──────── Document section ────────
    The first stop on the drive from New York was the town of Frederick in western Maryland, the scene of much Civil War conflict. Sitting on a quiet street is the Roger Brooke Taney House, home of the fifth Chief Justice of the United States Supreme Court and the author of the Dred Scott decision. Traveling south from Frederick one passes through Harpers Ferry, West Virginia, the scene of John Brown's famous 1859 raid on the federal armory designed to incite a slave insurrection.
   Our first stop in Virginia was Winchester, a town which reportedly changed hands 72 times during the Civil War, including 13 times in one day! In the center of town there is a statue of a Confederate soldier, and behind the statue sits an impressive courthouse which served as a hospital during the Civil War.
    The layout of the courtroom was particularly striking: the jury would sit directly below the judge's bench facing the courtroom, and the witness would sit directly in the front of the jury facing the jurors. This face-to-face arrangement is, of course, very different from the modern courtroom in which the witness sits to the side of the judge's bench and the jurors sit perpendicular to the witness. Jurors must weigh credibility, and I wondered as I viewed the Winchester courtroom whether the face-to-face arrangement is actually better suited to this purpose than the modern configuration.
    On the second floor of the courthouse is a museum which displays not only the weaponry of the Civil War, but recounts the terrible suffering of the troops. We tend to forget that over 600,000 soldiers died during the war, many because battlefield medicine was simply inadequate to the task.
──────── Entries shown ────────
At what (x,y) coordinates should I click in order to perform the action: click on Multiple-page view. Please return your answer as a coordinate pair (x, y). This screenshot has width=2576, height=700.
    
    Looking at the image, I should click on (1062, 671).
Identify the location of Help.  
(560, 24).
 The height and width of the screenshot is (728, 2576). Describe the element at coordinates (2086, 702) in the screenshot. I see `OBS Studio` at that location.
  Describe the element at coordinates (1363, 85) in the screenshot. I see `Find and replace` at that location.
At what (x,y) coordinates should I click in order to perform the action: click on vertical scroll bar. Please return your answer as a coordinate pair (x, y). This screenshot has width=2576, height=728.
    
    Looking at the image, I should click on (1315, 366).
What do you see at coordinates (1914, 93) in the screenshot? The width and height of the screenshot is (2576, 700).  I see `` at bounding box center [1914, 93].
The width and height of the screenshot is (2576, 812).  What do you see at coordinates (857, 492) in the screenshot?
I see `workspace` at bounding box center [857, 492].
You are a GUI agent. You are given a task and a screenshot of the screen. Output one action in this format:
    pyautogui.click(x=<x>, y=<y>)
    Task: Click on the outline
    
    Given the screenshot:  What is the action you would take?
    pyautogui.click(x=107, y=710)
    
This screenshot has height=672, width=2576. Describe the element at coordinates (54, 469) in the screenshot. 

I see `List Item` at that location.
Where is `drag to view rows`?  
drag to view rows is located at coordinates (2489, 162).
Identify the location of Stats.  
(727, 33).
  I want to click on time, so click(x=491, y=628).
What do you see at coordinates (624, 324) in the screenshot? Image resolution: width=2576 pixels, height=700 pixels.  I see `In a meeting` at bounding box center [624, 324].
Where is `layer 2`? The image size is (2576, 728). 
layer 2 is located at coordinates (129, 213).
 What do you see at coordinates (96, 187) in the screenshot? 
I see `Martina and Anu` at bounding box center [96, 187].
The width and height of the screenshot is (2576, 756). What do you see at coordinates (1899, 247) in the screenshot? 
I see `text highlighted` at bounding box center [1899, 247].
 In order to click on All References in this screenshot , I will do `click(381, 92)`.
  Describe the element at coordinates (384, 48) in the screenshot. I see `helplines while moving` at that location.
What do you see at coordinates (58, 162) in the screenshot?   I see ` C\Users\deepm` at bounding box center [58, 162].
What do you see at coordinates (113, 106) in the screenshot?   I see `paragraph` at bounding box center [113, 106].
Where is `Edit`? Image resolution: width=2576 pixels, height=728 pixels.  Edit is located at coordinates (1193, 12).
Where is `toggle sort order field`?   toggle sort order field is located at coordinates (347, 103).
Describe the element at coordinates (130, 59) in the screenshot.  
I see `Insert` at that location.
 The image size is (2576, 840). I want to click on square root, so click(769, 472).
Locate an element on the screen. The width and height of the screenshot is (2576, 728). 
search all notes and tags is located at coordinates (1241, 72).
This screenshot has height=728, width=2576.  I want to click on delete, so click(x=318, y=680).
────────
> [Task A] In the Civil War travel account, why did the writer wonder whether the Winchester courtroom's face-to-face arrangement might suit jurors better than the modern configuration?
> [Task B] Write the next part of the Civil War travel account, starting after its last sentence.
The records come from a separate source.

> [Answer box A] Jurors must weigh credibility. In the Winchester courtroom the witness sat directly in front of the jury, facing the jurors. In the modern layout the witness sits to the side of the judge's bench and the jurors sit perpendicular to the witness.

> [Answer box B]
    From Winchester we traveled south, stopping at the New Market battlefield: the stillness was haunting as we looked over a plain grass field which was the scene of an 1864 Confederate victory. From there we visited the Virginia Quilt Museum in Harrisonburg, and then on to the Woodrow Wilson Presidential Library and Museum in Staunton. I had frequently read that Wilson was a racist, but only in Staunton did I realize that he was a southerner.
    Next was Hot Springs, high in the Alleghany Mountains. Not only did we stay in a wonderful inn, but we bathed in the Jefferson Springs which have been bubbling up at 98 degrees for hundreds of years. It is said that Thomas Jefferson bathed here, but there seems to be some difference of opinion whether he found it beneficial. We loved it.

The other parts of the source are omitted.